- Text passage -
TB: Given your previous fixed-bias amps, was it a difficult decision to move to an adjustable bias in the Strategy/Prodigy? By the way, the manuals are very well written and I like how you handled the bias adjustment instructions.

RS: Testing KT88s from several manufacturers revealed huge variations in plate current vs. bias setting. Looking back at all the great old Fender 6L6 amps, the instruction was to simply set the bias at -52 volts. Well, if one used any single setting for the more-sensitive KTs, some would be red-hot and others barely turning on. Our KT88s are factory-pre-selected within a narrow “sweet range” before we further test and match them. Yet fine-tuning them, plus accommodating others that might be used in the future, necessitated adjustable bias. I wanted to make it user-adjustable, with no meter required, and our LED system calibrates the actual idle current through the output tubes, not just some bias voltage value. This is the true way to bias an amp, but it is much more difficult to measure than mere bias voltage, because measuring current requires interrupting the circuit … like cutting the wire and inserting a mili-amp meter, which the LED replicates. These amps only need their bias reset when replacing the power tubes, which should last for many years, given that they’re running a cool dissipation factor that’s barely above half the rated maximum.

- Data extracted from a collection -
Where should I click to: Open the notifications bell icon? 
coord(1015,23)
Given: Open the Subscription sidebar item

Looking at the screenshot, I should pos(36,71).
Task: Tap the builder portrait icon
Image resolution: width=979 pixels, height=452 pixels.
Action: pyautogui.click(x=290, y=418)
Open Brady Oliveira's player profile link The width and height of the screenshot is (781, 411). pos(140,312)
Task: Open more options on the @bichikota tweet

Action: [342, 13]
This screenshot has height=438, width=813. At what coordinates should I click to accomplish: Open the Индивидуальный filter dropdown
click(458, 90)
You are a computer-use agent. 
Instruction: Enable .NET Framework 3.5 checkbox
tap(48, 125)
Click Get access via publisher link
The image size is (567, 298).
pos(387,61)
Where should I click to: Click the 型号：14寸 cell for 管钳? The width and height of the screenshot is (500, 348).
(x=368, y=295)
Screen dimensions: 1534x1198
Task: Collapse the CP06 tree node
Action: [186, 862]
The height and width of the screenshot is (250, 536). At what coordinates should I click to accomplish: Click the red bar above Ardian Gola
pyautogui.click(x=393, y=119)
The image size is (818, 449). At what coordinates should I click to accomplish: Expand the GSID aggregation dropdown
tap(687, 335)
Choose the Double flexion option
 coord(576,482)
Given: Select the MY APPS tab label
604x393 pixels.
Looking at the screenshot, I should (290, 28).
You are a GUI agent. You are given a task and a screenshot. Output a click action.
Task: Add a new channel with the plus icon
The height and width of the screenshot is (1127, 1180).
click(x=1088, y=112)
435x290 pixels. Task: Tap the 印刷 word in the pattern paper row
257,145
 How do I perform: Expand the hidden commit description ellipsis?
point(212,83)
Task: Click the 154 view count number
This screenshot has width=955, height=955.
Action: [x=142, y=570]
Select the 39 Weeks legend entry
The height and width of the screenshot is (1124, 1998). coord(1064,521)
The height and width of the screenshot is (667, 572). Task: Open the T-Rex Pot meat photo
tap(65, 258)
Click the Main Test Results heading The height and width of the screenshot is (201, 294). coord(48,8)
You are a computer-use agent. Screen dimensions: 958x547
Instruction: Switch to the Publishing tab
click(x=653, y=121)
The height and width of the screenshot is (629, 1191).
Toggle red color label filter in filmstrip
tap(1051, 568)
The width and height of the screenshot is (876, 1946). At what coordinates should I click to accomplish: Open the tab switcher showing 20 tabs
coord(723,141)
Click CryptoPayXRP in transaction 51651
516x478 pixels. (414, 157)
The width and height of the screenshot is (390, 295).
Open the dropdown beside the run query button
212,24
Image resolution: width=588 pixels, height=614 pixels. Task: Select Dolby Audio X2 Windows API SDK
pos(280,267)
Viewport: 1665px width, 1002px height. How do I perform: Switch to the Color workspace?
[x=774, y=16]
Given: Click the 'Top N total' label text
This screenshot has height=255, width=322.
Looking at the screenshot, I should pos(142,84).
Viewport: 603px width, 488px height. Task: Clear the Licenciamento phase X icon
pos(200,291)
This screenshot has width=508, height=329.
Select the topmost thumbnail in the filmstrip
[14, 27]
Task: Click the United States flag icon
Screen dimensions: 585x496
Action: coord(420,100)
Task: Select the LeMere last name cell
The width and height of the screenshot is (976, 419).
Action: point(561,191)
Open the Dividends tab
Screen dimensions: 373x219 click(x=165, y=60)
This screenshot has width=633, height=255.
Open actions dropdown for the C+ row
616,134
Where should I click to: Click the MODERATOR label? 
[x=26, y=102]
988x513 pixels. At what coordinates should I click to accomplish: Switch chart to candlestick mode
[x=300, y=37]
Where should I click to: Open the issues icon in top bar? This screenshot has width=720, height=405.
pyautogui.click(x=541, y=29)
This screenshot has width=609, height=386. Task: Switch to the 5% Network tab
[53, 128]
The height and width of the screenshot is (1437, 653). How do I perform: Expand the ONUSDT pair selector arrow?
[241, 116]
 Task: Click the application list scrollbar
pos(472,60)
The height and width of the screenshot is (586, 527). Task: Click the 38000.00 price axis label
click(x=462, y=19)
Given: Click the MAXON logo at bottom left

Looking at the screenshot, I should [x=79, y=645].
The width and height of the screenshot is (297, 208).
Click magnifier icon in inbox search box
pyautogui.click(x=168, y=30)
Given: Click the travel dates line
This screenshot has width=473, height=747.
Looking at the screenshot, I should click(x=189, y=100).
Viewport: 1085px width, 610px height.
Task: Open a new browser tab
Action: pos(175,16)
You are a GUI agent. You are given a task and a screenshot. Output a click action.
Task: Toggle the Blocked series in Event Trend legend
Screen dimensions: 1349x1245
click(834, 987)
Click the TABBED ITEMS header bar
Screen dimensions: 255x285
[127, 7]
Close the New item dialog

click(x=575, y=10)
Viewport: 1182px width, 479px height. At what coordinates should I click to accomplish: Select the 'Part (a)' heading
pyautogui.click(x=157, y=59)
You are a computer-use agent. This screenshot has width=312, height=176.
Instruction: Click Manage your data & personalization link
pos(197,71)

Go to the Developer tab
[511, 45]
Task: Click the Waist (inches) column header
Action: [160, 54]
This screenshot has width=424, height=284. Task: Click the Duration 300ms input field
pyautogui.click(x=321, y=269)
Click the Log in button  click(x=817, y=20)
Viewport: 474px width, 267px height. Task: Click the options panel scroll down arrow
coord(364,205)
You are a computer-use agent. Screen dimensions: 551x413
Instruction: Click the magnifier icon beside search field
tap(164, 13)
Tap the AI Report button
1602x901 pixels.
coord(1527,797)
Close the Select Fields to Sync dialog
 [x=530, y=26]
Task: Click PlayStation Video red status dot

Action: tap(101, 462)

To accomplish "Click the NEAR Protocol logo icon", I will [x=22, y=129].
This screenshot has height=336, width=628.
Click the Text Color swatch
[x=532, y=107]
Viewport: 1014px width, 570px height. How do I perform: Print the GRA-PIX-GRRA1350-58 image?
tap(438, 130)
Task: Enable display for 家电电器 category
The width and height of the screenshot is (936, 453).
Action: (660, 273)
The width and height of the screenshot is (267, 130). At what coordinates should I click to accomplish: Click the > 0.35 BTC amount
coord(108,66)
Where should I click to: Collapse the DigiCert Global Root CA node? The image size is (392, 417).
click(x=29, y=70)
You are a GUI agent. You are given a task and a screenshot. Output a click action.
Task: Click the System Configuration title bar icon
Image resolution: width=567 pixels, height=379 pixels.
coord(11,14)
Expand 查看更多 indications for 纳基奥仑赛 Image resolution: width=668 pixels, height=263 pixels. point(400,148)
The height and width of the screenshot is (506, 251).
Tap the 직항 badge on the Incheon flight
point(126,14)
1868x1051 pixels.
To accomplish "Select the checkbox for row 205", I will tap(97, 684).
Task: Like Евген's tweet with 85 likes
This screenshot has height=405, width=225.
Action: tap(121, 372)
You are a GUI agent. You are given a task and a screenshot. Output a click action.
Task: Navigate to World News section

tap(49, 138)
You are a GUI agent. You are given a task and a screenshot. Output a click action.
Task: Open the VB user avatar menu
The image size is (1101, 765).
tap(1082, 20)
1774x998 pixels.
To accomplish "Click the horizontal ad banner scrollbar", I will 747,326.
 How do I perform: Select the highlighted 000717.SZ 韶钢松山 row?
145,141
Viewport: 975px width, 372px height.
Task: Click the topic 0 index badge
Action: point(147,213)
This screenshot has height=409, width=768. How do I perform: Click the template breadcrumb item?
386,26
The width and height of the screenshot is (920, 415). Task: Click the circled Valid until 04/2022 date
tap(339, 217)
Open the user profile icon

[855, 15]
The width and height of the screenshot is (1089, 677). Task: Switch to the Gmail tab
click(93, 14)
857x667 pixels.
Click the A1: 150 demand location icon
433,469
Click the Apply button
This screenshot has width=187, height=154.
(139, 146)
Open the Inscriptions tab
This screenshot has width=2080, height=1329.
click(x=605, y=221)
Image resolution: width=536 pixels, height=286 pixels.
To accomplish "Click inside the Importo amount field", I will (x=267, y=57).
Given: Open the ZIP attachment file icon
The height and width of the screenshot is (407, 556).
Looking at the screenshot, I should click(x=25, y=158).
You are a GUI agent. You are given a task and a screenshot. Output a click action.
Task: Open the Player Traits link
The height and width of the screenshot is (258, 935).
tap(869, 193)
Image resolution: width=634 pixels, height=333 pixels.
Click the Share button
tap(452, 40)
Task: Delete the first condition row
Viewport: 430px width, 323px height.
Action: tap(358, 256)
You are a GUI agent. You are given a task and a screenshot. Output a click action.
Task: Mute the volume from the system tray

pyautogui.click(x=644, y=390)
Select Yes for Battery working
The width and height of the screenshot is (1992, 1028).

- Requests -
1) Copy the passage of the bias interview starting at "TB: Given your" and ending at "bias adjustment instructions.".
2) In the bias interview, what bias setting did the instructions for the old Fender 6L6 amps call for?

- Responses for each task -
1)
TB: Given your previous fixed-bias amps, was it a difficult decision to move to an adjustable bias in the Strategy/Prodigy? By the way, the manuals are very well written and I like how you handled the bias adjustment instructions.

2) -52 volts